Neil Walker of the New York Mets hits a two-run home run in the fourth inning against the Kansas City Royals at Kauffman Stadium on April 5, 2016 in Kansas City, Mo. Credit: Getty Images / Ed Zurga
KANSAS CITY, Mo. — To answer your first question: Yes, Neil Walker was aware that former Mets second baseman Daniel Murphy hit a home run in his first game as a National Monday.
To answer your second question: No, the Mets’ new second baseman is not going to spend the rest of the season comparing himself to Murphy, even if fans and journalists will be unable to help themselves.
“I’m worried about what’s going on on this team and in this clubhouse,” Walker said Tuesday after he matched his predecessor with a two-run home run in the fourth inning for the only runs in the Mets’ 2-0 victory over the Royals.
“I’m only doing what I can do to help this team.”
The fact Murphy is playing for the Mets’ biggest divisional rival will make it impossible to ignore him this spring and summer. (He also drove in the winning run Monday with a double.) But Walker is focused on fitting in in his first season since being acquired in a trade from the Pirates, not on a National.
So far, so good.
“Big game today, big hit,” manager Terry Collins said, adding that he has liked what he sees from the new middle infield combination of Walker and shortstop Asdrubal Cabrera.

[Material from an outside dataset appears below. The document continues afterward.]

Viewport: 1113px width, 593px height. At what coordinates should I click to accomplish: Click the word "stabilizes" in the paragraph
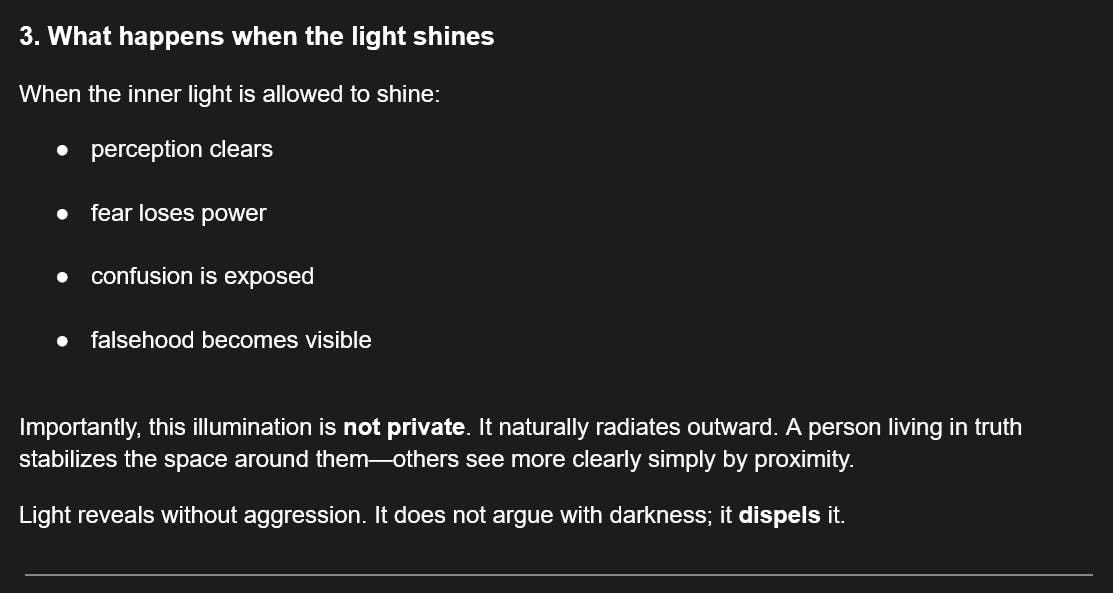66,460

“One of the things we’ve seen is we’ve been really good up the middle so far. We’ve turned some double plays that in the past we might not have. (Walker) is a good player. This guy is in a great situation. We have a good club, and with the possibility of being a free agent (after the season), he’s got a lot of positives going for him.”
Walker said he was not specifically focused on making a good first impression. Well, maybe a little.
“I’d be lying if I said it doesn’t cross your mind, because it does,” he said, “but as a guy that’s played for a while now you understand the more you try to press and do more than you’re capable of doing the more counterproductive it is.
“Days like today all I was thinking about was getting the barrel on the ball and I was able to lift it in the (rightfield) seats and the pitchers did the rest.”
Walker said he believed Royals pitcher Chris Young was looking for a ground ball with Yoenis Cespedes at first base, but “he just left the pitch up a little more than he wanted to and I put a good swing on it.”
With one out in the ninth, Walker briefly mishandled a hard ground ball by Eric Hosmer, stuck with it and barely got him at first base.
“I was going back to my catching roots on that ball,” he said. “It took kind of an extra hop and shot forward and my goal was just to try to knock it down any way I could and get the out.”
Afterward David Wright presented him with the ceremonial “Champion of the Game” belt. It hung in his locker as he spoke to reporters.
“I’ve heard a lot about it and the mystique that comes along and that was a really cool moment to get it today,” said Walker, who added he should have at least shared it with starting pitcher Noah Syndergaard, not to mention the bullpen.
But wait: Was that a Pittsburgh Penguins-logoed toiletry bag hanging in his locker, too?
The same Penguins who are a potential first-round playoff matchup for the Rangers or Islanders?
Said Walker, who grew up in the Pittsburgh area, smiled and said, “I was waiting for questions on that one. Your heart’s where your heart is, I guess, when it’s not baseball.”
Mets fans won’t care what hockey team he roots for as long as he hits home runs and turns double plays. The Citi Field crowd will get its first in-person look at him Friday.
Will he be trying to win them over? “I think my play is going to speak for itself,” he said. “You can never really tell anybody how to think or react. All I can do is go out and play and hope that I’m accepted as a Met.”